Elle est le fruit 20 ans de recherches et d'expérimentations, d'abord sur des rongeurs, puis sur des primates et enfin sur des êtres humains, a raconté jeudi sur BFMTV le neuroscientifique Grégoire Courtine. Mais les résultats dévoilés cette semaine ne sont pas la fin de chemin. "Il faudra encore de nombreuses années de recherche" avant sa généralisation, a déclaré à l'AFP Guillaume Charvet, chercheur au CEA (Commissariat à l'énergie atomique et aux énergies alternatives), partie prenante du projet.

La prochaine étape est la "miniaturisation": actuellement, Gert-Jan se déplace avec un casque vissé sur la tête et un déambulateur équipé d'un ordinateur. Le professeur Courtine compare l'évolution qu'il souhaite suivre à celle du pacemaker, stimulateur cardiaque devenu de plus en plus compact depuis son développement dans les années 1960, et désormais pratiquement invisible.

L'objectif, à terme, est que le dispositif inventé par les équipes de Grégoire Courtine et Jocelyne Bloch puisse s'appliquer aux mouvements du bras pour les patients quadraplégiques.

Des conditions au succès du dispositif

Le dispositif imaginé par les chercheurs ne correspond pas non plus à toutes les paralysies. "Une des conditions sine qua non est que la partie de la moelle épinière qui est responsable de la locomotion soit intacte", a prévenu Jocelyne Bloch sur BFMTV ce jeudi. La lésion de la moelle épinière responsable de la paralysie doit donc être plutôt haute.

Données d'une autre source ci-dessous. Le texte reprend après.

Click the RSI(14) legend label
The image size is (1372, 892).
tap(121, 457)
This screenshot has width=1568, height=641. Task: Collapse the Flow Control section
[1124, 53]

"On pense que, dans le futur, plus on appliquera tôt cette stimulation, plus il sera facile pour les patients de reprendre la marche", a-t-elle ajouté.

L'affaire n'est pas non plus de tout repos pour le patient concerné: "il faut s'impliquer dans un processus de réhabilitation qui est long et intense, ce n'est pas magique", appuie Grégoire Courtine. Le neuroscientifique avertit qu'"il faut beaucoup d'efforts et beaucoup d'entraînement pour voir ce résultat".